Of course I always wanted to be Eowyn, but a lot of my admiration and love for her comes an appreciation for her weaknesses--a have a lot of empathy for her. 

So if I were choosing a character to emulate, it would have to be Faramir--he's kind and understanding of other people, he's observant and thoughtful (which I'm not always), he's eloquent, he's responsible, he's noble, brave, scholarly, appreciates beauty, and inspires respect and admiration in other people. He's pretty much made of awesome. 

I've always wanted to be made of awesome.

Other characters I wish I was like--Paksenarrion from _The Deed of Paksenarrion_ by Elizabeth Moon, for most of the same reasons, although she's less poetic and more practical. She makes a lot of sacrifices for her beliefs. Elizabeth Bennet from _Pride and Prejudice_, and Beatrice from _Much Ado About Nothing_ because I wish I was wittier (or at least faster about it). Prince Lir in _The Last Unicorn_ by Peter S. Beagle, because he's so steadfast and works so hard to do what's right. Antigone, specifically in the Anouilh version, and for that matter Becket in Anouilh's _Becket or the Honor of God_, because they do what they believe is right.


----------



## Confusticated (Oct 5, 2010)

Rhiannon said:


> So if I were choosing a character to emulate, it would have to be Faramir--he's kind and understanding of other people, he's observant and thoughtful (which I'm not always), he's eloquent, he's responsible, he's noble, brave, scholarly, appreciates beauty, and inspires respect and admiration in other people. He's pretty much made of awesome.


My favorite man in LoTR.

But I wouldn't pick him to be like, I'd go for someone like... this may sound terribly shallow but I'd go for beauty... I'd want to be some random elf maid of Lothlorien or Mirkwood with a great voice and enchanting abilities. *shrugs* it would probably be more of a change from than real me than would Faramir.:*D Not that that is what I value most in others... but just to experience it you know... what its like to be a beautiful woman.:*o


Sure miss Rhiannon around here too.:*(


----------



## Halasían (Jun 9, 2018)

Murgen of The Black Company.


----------



## Squint-eyed Southerner (Jun 10, 2018)

Another thread rises from the grave.

Of course Faramir, for all the reasons listed above, plus loyalty to the vision of something greater than himself.

But I'm afraid that, if there were a Middle Earth equivalent to a Sorting Hat, sending you into the most suitable character, I'd likely end up as the Herb Master.

From other fiction? Probably Bertie Wooster.


----------



## Thistle Bunce (Sep 8, 2018)

And lest this thread slip back into that grave, let me throw in 2 silver pennies.

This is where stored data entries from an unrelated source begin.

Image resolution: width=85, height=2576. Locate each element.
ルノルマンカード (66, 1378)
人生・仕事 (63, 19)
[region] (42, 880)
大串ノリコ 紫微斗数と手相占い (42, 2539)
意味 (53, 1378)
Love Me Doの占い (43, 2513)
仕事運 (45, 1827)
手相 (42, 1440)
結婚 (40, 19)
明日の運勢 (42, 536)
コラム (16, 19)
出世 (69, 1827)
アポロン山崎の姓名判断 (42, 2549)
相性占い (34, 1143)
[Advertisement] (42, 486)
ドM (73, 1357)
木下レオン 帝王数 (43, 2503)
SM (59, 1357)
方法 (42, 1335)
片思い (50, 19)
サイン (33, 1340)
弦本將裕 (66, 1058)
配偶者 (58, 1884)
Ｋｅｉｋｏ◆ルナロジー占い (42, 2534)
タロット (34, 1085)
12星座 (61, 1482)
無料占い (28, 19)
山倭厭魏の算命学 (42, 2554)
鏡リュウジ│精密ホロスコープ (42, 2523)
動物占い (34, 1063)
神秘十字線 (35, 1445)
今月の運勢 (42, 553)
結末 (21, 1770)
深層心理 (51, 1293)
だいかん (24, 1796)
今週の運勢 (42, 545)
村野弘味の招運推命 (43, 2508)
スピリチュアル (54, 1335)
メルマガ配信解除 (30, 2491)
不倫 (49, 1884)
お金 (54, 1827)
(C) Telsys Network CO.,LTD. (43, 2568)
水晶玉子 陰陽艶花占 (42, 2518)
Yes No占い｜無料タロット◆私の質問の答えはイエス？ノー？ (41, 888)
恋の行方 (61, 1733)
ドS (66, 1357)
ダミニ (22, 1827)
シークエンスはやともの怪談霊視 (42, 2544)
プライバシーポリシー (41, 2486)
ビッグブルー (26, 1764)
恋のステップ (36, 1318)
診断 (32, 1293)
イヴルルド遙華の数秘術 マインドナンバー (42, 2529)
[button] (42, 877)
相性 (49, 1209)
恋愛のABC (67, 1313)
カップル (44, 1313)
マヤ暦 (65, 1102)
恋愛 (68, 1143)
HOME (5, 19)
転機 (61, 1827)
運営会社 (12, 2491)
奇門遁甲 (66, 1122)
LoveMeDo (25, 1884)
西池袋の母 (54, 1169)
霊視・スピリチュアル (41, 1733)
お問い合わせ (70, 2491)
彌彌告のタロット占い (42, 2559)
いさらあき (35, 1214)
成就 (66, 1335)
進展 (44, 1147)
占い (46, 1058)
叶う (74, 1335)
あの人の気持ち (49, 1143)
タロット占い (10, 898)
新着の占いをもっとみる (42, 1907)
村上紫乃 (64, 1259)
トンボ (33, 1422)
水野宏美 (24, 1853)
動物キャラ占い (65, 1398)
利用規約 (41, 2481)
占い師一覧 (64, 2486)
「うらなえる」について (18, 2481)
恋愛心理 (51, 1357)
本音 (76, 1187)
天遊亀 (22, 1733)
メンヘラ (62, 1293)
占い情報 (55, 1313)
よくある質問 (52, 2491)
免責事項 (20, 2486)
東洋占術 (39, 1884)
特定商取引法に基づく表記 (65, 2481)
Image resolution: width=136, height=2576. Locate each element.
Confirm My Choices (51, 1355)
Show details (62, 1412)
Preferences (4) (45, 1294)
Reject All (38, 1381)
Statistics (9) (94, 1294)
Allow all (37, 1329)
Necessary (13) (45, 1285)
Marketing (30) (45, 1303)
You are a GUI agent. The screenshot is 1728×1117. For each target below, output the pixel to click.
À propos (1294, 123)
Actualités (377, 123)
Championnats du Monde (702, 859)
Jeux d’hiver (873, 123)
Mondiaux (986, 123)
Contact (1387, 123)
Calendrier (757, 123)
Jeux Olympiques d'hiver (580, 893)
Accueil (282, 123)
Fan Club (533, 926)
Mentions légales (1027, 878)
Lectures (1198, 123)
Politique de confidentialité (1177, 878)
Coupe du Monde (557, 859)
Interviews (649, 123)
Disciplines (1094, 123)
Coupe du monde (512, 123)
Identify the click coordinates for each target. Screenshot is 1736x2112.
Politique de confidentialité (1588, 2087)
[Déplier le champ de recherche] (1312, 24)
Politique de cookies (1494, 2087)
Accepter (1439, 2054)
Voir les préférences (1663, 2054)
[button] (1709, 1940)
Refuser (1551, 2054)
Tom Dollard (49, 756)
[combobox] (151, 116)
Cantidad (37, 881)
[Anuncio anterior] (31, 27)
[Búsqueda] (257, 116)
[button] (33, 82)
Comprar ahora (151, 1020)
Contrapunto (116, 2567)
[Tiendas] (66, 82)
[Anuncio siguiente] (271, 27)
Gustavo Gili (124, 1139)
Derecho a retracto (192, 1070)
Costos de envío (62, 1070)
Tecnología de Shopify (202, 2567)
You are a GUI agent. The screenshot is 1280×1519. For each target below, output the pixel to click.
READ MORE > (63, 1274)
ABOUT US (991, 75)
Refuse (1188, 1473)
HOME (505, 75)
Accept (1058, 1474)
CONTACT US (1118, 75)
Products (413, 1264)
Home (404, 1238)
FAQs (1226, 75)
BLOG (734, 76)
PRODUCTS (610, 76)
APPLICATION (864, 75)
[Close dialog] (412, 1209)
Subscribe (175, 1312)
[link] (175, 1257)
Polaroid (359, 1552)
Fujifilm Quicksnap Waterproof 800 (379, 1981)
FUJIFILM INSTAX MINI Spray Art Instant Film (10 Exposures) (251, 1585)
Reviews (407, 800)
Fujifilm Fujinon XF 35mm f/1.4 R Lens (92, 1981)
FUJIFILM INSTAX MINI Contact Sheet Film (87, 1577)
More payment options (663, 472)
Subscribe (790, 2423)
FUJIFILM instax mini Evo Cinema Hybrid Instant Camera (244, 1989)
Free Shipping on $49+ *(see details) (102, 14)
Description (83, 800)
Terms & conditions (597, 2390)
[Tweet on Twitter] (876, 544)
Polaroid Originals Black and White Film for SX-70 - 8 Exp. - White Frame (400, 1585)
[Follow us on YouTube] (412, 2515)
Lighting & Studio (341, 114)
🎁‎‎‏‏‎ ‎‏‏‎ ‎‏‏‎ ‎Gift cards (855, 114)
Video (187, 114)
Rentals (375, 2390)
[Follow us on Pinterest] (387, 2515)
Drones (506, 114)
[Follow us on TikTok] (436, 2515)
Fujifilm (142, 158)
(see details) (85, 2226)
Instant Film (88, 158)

Of all the LOTR characters, I have found myself most often like Sam. Not a leader, not the wisest, not bound for fame and glory, but a simple fellow, charmed by flowers and fireworks, spouting doggerel when needed, and stubborn as an old root. I would LIKE to be as loyal and faithful, following whomever into the Pit of Doom, but self-preservation rears its ugly head, and I quail in the face of actual violence. Mea culpa, for whatever reason.

However, I do ascribe to Sam's wise words...There is some good in this world, and it's worth fighting for. I fought for a lot of things bigger than me, from getting "girls can only wear skirts to school" out of our ridiculous public school dress code, to a woman's right to try for ANY job for which she can prove she is qualified. Hardly radical notions these days, but well worth fighting for at the time. I'd like to think that Sam would have approved.


----------



## Squint-eyed Southerner (Sep 8, 2018)

I'm sure he would have!


----------



## Sir Eowyn (May 29, 2020)

Tom Bombadil --- both satisfied with his life, great house in the forest, and with a lovely wife.


----------



## Squint-eyed Southerner (May 30, 2020)

This is back again, huh? I may as well add a couple.

I'd like to be a character in a Jack Vance novel, just so I could be in a Jack Vance novel.

And when in an especially sour mood, I'd like to be a character who gives Holden Caulfield a punch in the nose, for being a stupid. . .well, several words come to mind, none of them repeatable here.


----------



## Olorgando (May 30, 2020)

What is the Seventh Age's Barad-dûr?


----------